Thursday, April 18, 2013

matzoh-crusted honey mustard pork tenderloin


That's how I feel right now.

I was so proud of myself, taking the pork tenderloin out of the freezer last night in preparation for the inevitable we-have-nothing-to-eat whine fest that tends to happen when we're in desperate need of a grocery trip, and yet too lazy to actually go to the store.

This morning, I realized I had no idea how I would actually cook the meat. No marinades in the fridge. Not much in the way of herbs or spices. Salt and pepper is boring.

A ha! Mustard! I always love pork chops roasted with mustard, so why not pork tenderloin? I'll just coat it with mustard, roll it in panko for some crunch, and call it a day. Easy peasy.

But only if I actually had panko. Apparently that's just one of those ingredients that I always think I have, until I go to use it and realize that I almost never have it. Probably because I used all of it last time and forgot to buy more. Damn you, chicken tenders.

As I was mixing up the mustard, resigning myself to the fact that the tenderloin would not be crusted, I saw a box of leftover matzoh sitting on the counter. I mean, it's crunchy. It breaks into pieces without you even trying (my fellow Jews know what I'm talking about). Maybe it could be used in place of panko/breadcrumbs?

Let's do this!

While I still wish I had panko, this turned out decently! And now I have a fun recipe for next year's Seder.

Matzoh-crusted Honey Mustard Pork Tenderloin (serves 3-4)

1ish lb pork tenderloin (we used one packaged tenderloin from Trader Joe's, about 1.2lbs)
1/4 cup your favorite mustard
2 tablespoons honey
2 tablespoons mayo
2 matzoh boards, or about 1 cup panko (definitely go with panko if you have it, obviously)
salt and pepper, to taste

Preheat oven to 425*. Whisk together mustard, honey and mayo in a bowl large enough to fit the tenderloin. The flavor really should be from the mustard and honey, with the mayo in there to help keep moisture in the meat (I personally haaaaate overcooked pork). My pan didn't really fit the tenderloin, so I cut it in half. This also made it easier to serve, but you certainly don't have to do that!

If you happen to be using matzoh, crush it into little pieces and mix in some salt and pepper. If you're using panko, measure it onto a plate you can roll the tenderloin around on, and season with salt and pepper. Pat the tenderloin dry before covering it in the mustard mix - it'll help the stuff stay. Once it's covered in mustard, roll it in the panko.

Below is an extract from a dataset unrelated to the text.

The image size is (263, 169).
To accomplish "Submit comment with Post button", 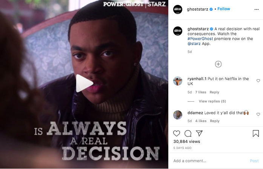I will pos(254,161).
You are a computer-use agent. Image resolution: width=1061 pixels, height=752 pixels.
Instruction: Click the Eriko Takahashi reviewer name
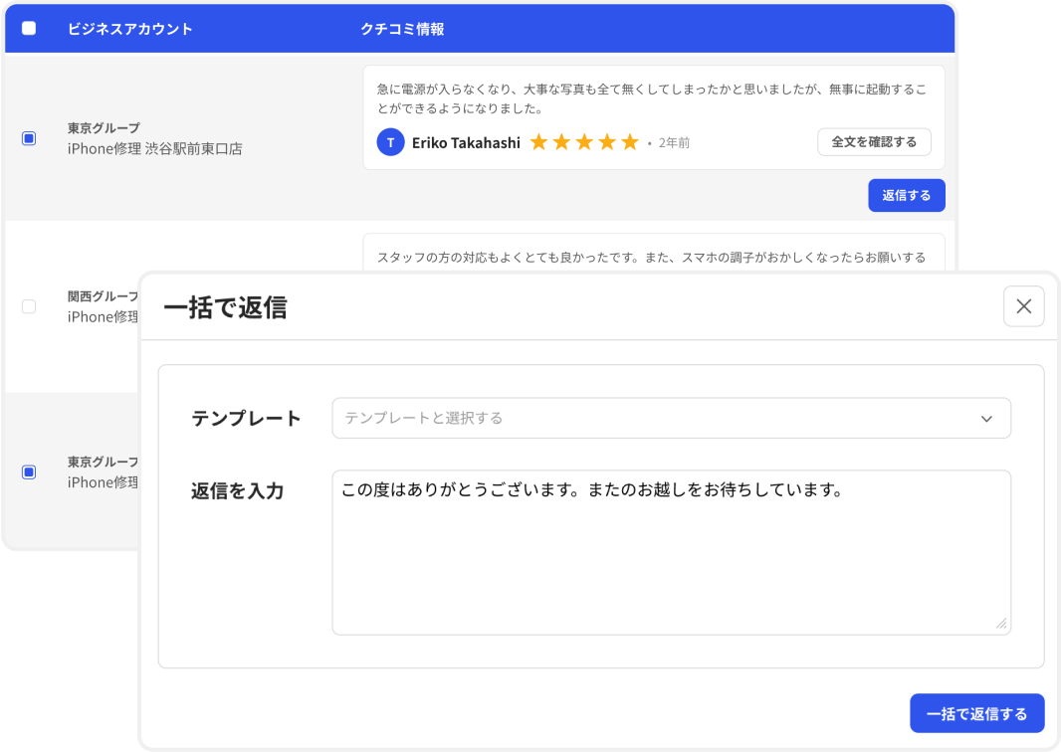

Place your tenderloin on a pan of your choosing. Drizzle with olive oil if you so choose (I did about halfway through the cook time, because the matzoh was charring a bit - you can see it a little in the picture above). Cook for about 30 minutes, or until the tenderloin reaches an internal temperature of at least 140*, then remove from the oven and let it sit for at least 5 to rest. Slice up and serve!